(Item-finding records)
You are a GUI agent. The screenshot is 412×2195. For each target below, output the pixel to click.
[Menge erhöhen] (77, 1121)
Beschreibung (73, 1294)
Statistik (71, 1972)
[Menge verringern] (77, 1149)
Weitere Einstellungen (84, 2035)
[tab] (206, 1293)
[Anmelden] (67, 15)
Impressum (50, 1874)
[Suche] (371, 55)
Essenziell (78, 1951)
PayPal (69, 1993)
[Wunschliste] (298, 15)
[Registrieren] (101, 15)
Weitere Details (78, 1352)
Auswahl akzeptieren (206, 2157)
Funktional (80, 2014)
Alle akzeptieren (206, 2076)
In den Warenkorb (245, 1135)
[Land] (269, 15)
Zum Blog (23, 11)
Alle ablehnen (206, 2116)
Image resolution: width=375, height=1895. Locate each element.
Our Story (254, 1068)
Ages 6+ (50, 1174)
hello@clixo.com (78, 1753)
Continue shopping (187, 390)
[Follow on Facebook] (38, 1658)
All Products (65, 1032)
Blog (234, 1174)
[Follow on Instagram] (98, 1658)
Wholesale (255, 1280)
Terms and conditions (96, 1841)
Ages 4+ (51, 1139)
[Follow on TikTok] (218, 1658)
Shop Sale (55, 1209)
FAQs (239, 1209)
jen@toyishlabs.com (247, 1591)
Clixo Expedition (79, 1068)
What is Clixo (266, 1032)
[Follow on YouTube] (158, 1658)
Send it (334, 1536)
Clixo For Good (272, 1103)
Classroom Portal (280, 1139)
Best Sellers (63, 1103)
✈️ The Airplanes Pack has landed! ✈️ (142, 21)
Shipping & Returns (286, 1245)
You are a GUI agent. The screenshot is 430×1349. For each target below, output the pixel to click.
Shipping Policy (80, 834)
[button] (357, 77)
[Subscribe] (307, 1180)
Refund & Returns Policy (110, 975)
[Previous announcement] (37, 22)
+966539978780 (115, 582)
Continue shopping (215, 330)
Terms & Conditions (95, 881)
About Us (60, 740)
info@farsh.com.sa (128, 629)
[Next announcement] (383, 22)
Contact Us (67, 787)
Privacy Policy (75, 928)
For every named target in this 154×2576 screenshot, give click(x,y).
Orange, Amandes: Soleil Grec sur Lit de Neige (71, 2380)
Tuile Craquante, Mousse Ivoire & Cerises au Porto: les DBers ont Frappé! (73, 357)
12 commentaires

Exercise directions | Format the lines from the one containing "info@farsh.com.sa (128, 629)" through the one containing "Orange, Amandes: Soleil", inclusive, as a JSON list of strings with one string per line and blank lines omitted.

Response to the exercise |
[
  "info@farsh.com.sa (128, 629)",
  "[Next announcement] (383, 22)",
  "Contact Us (67, 787)",
  "Privacy Policy (75, 928)",
  "For every named target in this 154×2576 screenshot, give click(x,y).",
  "Orange, Amandes: Soleil Grec sur Lit de Neige (71, 2380)"
]